- _WORK ORDER_
Please transcribe, exactly, the line that contains "Image resolution: width=1024, height=1940." and every line after it to the end of the records, and nothing else.

- _INFORMATION SHOWN_
Segment Open

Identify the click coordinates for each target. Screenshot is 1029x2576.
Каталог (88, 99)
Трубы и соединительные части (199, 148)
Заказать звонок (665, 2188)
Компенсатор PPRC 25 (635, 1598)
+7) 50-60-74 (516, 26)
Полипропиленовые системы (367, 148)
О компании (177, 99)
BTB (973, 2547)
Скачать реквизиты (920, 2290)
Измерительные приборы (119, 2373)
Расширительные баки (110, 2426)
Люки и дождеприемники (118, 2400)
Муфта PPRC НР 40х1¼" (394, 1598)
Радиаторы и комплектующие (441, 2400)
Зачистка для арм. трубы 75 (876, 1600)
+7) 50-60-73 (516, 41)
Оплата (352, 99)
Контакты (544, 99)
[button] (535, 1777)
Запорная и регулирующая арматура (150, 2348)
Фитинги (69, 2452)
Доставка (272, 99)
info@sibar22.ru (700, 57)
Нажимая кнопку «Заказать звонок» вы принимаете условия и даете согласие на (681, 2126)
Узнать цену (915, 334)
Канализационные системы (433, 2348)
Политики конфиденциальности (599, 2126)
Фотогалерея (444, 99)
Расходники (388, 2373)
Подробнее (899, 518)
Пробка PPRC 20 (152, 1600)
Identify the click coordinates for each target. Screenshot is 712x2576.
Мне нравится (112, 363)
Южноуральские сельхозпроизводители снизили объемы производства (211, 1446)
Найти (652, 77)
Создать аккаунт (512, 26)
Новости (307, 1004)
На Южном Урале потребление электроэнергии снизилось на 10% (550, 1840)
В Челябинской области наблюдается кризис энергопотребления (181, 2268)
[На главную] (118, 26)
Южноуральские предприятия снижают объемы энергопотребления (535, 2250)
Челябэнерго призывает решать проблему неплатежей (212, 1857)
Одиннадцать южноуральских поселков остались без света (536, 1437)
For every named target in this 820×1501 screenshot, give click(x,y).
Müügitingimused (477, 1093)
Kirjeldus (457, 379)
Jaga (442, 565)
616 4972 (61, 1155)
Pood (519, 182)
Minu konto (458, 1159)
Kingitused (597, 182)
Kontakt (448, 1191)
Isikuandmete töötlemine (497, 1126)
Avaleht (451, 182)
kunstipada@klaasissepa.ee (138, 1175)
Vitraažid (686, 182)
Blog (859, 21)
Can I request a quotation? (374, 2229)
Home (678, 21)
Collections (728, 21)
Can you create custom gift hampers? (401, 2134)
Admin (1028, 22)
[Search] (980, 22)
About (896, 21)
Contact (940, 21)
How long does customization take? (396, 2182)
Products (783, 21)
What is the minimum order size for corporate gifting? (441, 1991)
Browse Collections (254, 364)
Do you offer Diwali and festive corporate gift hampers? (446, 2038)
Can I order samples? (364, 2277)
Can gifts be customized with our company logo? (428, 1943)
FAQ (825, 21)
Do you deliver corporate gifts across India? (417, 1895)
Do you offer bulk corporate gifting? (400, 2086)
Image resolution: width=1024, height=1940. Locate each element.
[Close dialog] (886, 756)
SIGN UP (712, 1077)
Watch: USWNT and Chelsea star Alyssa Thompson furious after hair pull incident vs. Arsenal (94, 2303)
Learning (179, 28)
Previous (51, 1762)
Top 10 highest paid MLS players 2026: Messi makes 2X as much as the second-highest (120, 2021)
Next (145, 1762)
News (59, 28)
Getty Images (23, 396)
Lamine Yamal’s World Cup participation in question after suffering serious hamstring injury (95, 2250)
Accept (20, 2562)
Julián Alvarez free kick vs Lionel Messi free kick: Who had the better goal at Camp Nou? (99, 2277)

Segment Closed

- _RESULT BELOW_
Image resolution: width=1024, height=1940. Locate each element.
[Close dialog] (886, 756)
SIGN UP (712, 1077)
Watch: USWNT and Chelsea star Alyssa Thompson furious after hair pull incident vs. Arsenal (94, 2303)
Learning (179, 28)
Previous (51, 1762)
Top 10 highest paid MLS players 2026: Messi makes 2X as much as the second-highest (120, 2021)
Next (145, 1762)
News (59, 28)
Getty Images (23, 396)
Lamine Yamal’s World Cup participation in question after suffering serious hamstring injury (95, 2250)
Accept (20, 2562)
Julián Alvarez free kick vs Lionel Messi free kick: Who had the better goal at Camp Nou? (99, 2277)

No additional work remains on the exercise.